Frequently Asked Questions

Do I need a paid Anthropic plan to use this?

Claude Code works with any Anthropic API plan, including the free tier. However, the free tier has lower rate limits (requests per minute and tokens per minute) that may slow down multi-step workflows. For professional use, the Build or Scale plan provides higher limits and priority access during peak hours.

How does this affect token usage and cost?

The token cost depends on the size of your prompts and Claude’s responses. Typical development tasks consume 10K-50K tokens per interaction. Using a CLAUDE.md file and skills reduces exploration tokens by 50-80%, which directly lowers costs. Monitor your usage at console.anthropic.com/settings/billing.

Can I customize this for my specific project?

Yes. All Claude Code behavior can be customized through CLAUDE.md (project rules), .claude/settings.json (permissions), and .claude/skills/ (domain knowledge). The most impactful customization is adding your project’s specific patterns, conventions, and common commands to CLAUDE.md so Claude Code follows your standards from the start.

What happens when Claude Code makes a mistake?

Claude Code creates files and edits through standard filesystem operations, so all changes are visible in git diff.
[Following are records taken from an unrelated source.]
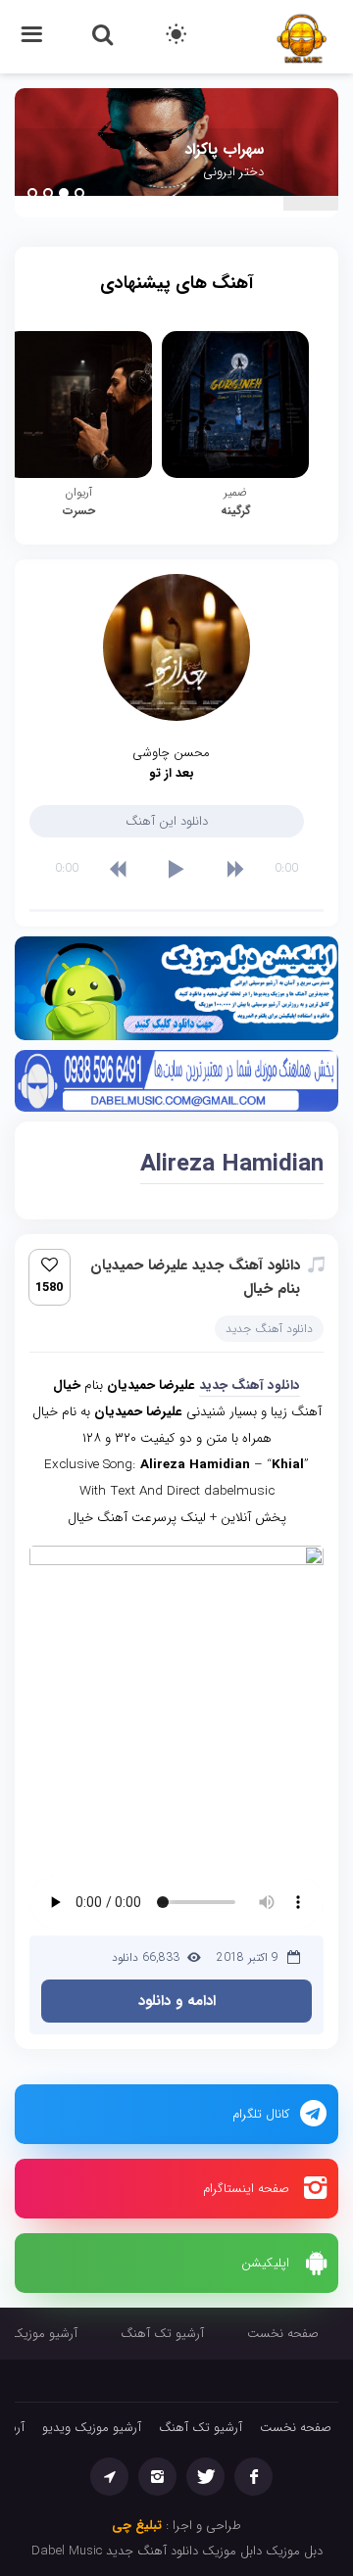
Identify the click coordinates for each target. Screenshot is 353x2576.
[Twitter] (205, 2476)
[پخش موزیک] (176, 1084)
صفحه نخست (283, 2333)
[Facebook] (253, 2476)
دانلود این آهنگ (167, 821)
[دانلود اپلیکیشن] (176, 992)
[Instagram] (157, 2476)
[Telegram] (109, 2476)
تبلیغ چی (137, 2525)
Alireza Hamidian (232, 1164)
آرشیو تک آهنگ (162, 2333)
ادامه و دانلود (177, 2001)
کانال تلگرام (260, 2114)
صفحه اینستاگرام (246, 2188)
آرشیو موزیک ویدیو (91, 2427)
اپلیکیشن (265, 2263)
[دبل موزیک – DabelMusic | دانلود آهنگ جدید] (301, 35)
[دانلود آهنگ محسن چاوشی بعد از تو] (176, 647)
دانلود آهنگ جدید (269, 1328)
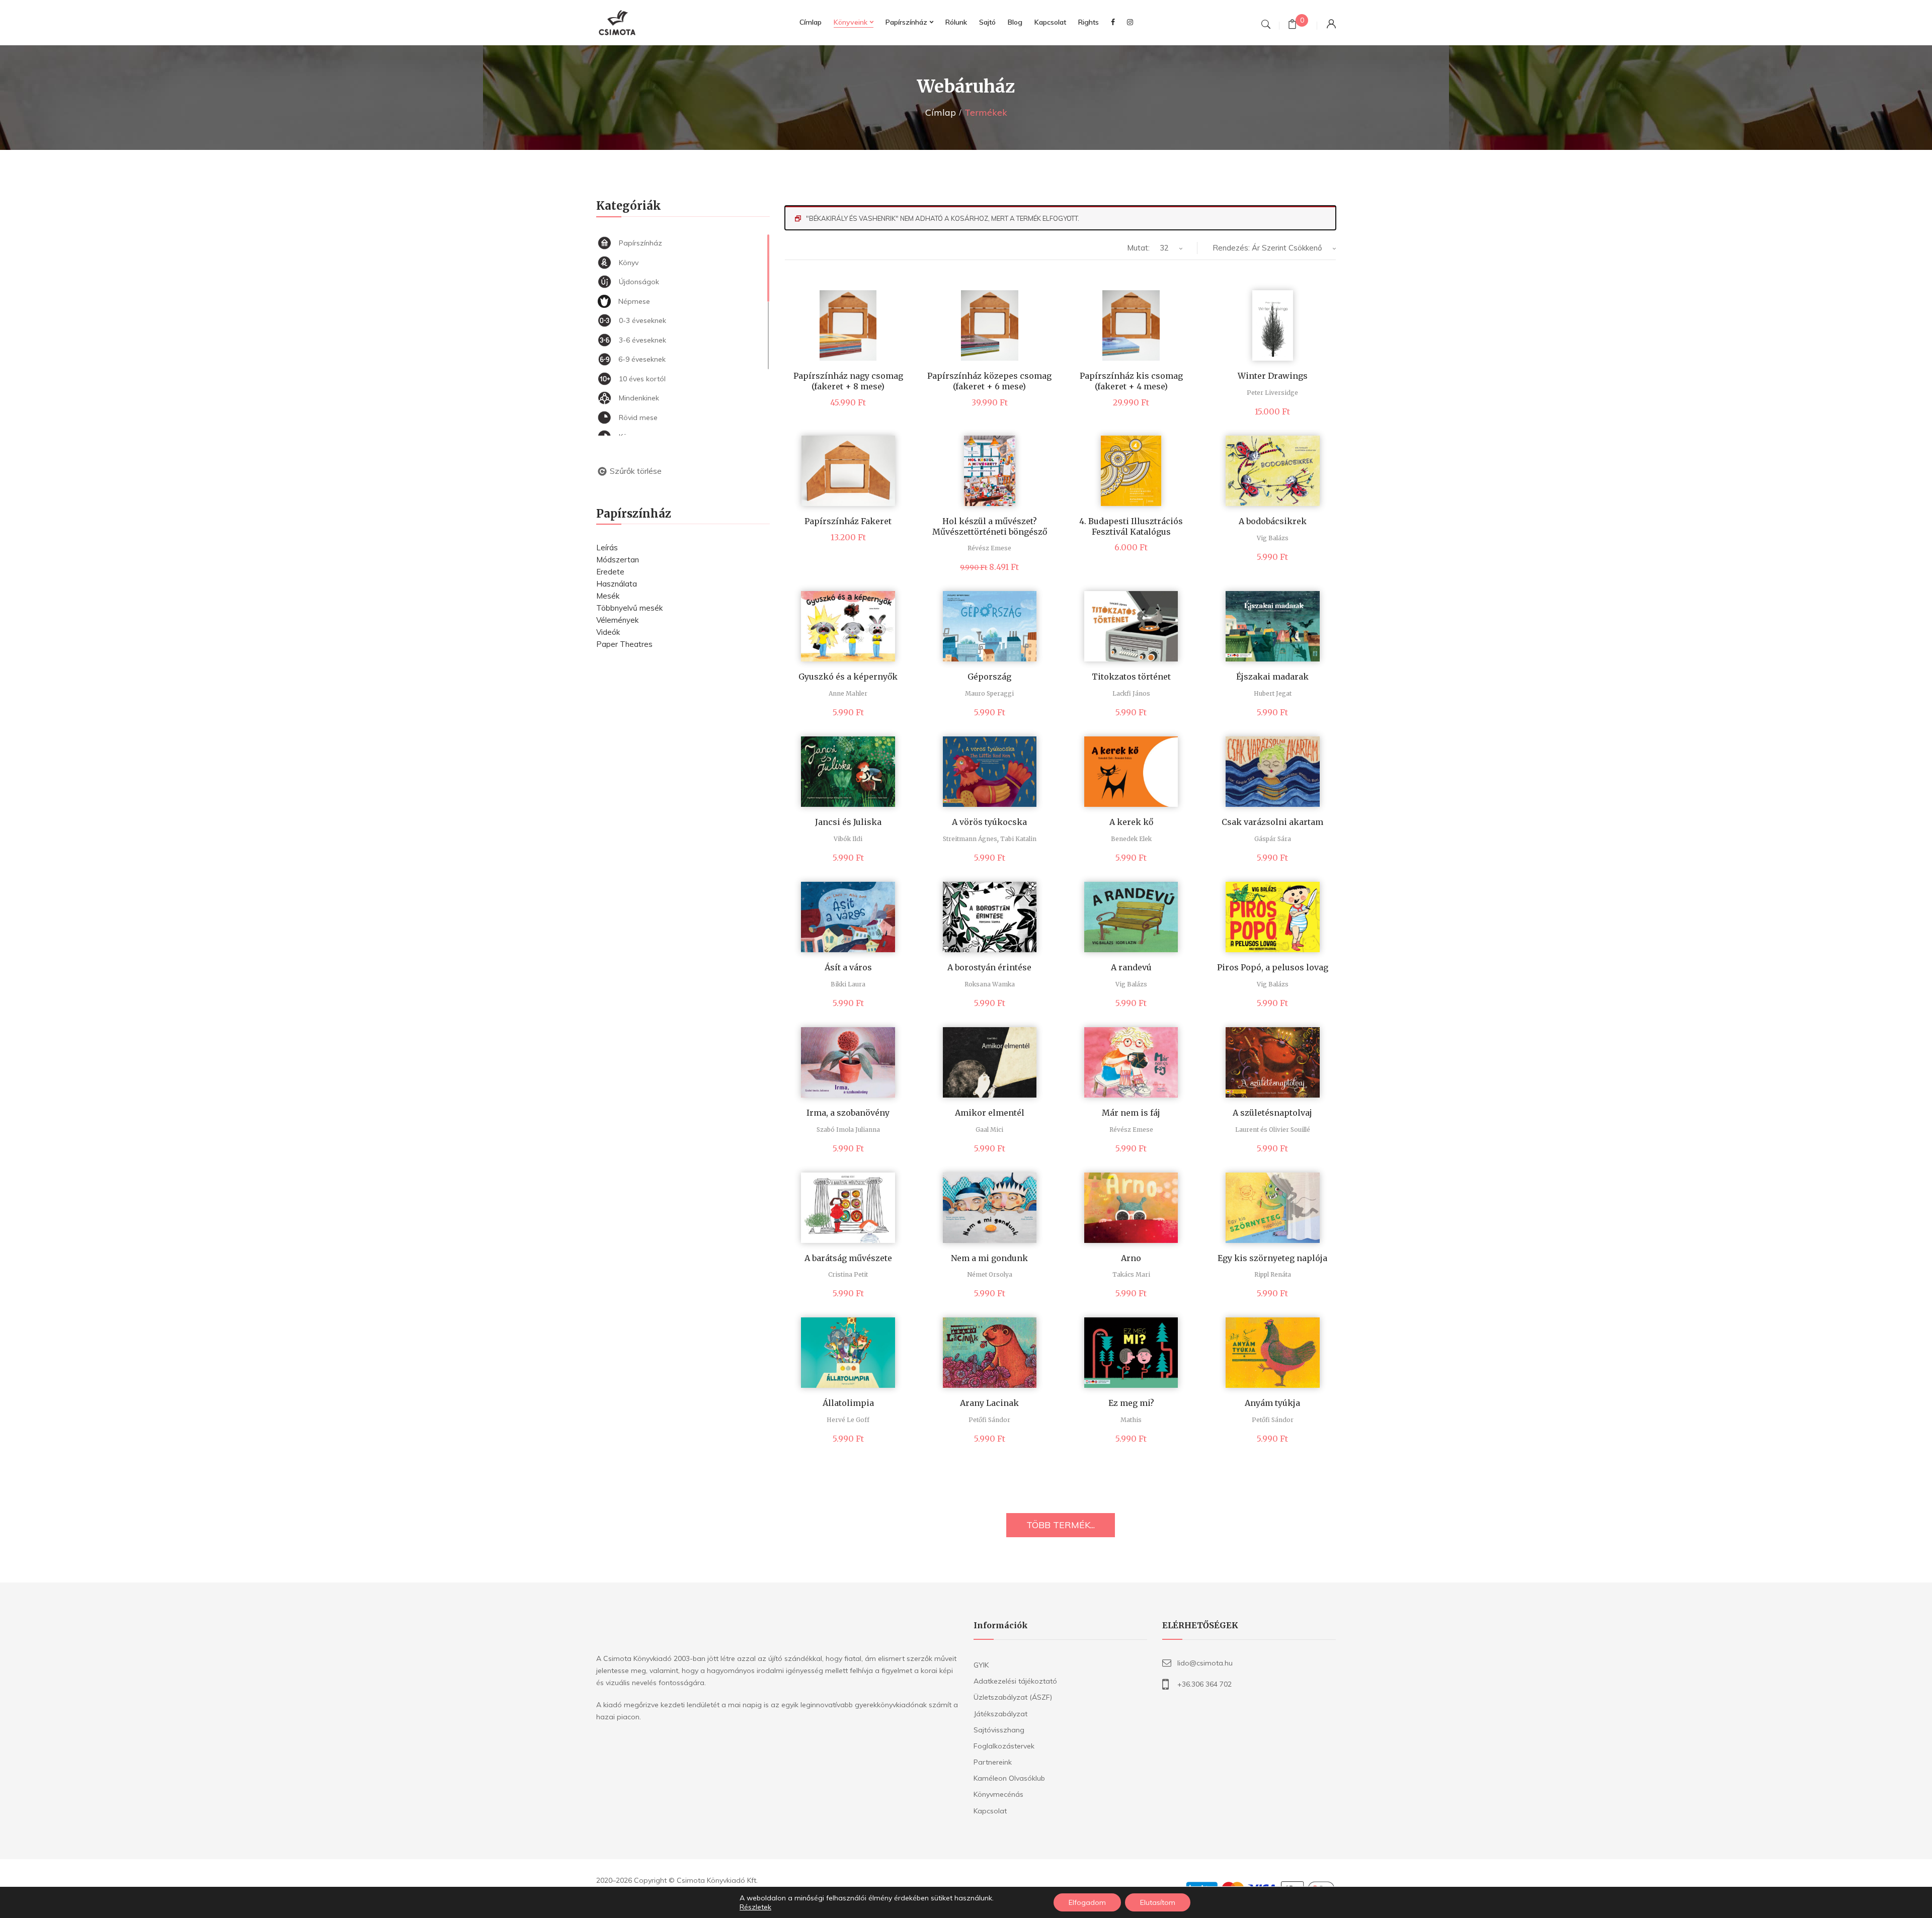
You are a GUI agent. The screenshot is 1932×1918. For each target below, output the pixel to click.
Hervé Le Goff (848, 1420)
If a change is wrong, revert it with git checkout -- <file> for a single file or git stash for all changes. Claude Code does not make irreversible changes unless you explicitly allow destructive commands in settings.json.

Practical Details

When working with Claude Code on this topic, keep these implementation details in mind:

Project Configuration. Your CLAUDE.md should include specific references to how your project handles this area. Include file paths, naming conventions, and any project-specific patterns that differ from defaults. Claude Code reads this file at session start and uses it to guide all operations.

Integration with Existing Tools. Claude Code works alongside your existing development tools rather than replacing them. It respects .gitignore for file visibility, uses your project’s installed dependencies, and follows the build/test scripts defined in package.json (or equivalent). Ensure your toolchain is working correctly before involving Claude Code.

Performance Considerations. For large codebases (10,000+ files), Claude Code’s file scanning can be slow if not properly scoped. Use .claudeignore to exclude generated directories (dist, build, .next, coverage) and dependency directories (node_modules, vendor). This typically reduces scan time by 80-90%.

Version Control Integration. All changes Claude Code makes are regular filesystem operations visible to git. Use git diff after each significant change to review what was modified. For experimental changes, create a branch first with git checkout -b experiment/topic so you can easily discard or keep the results.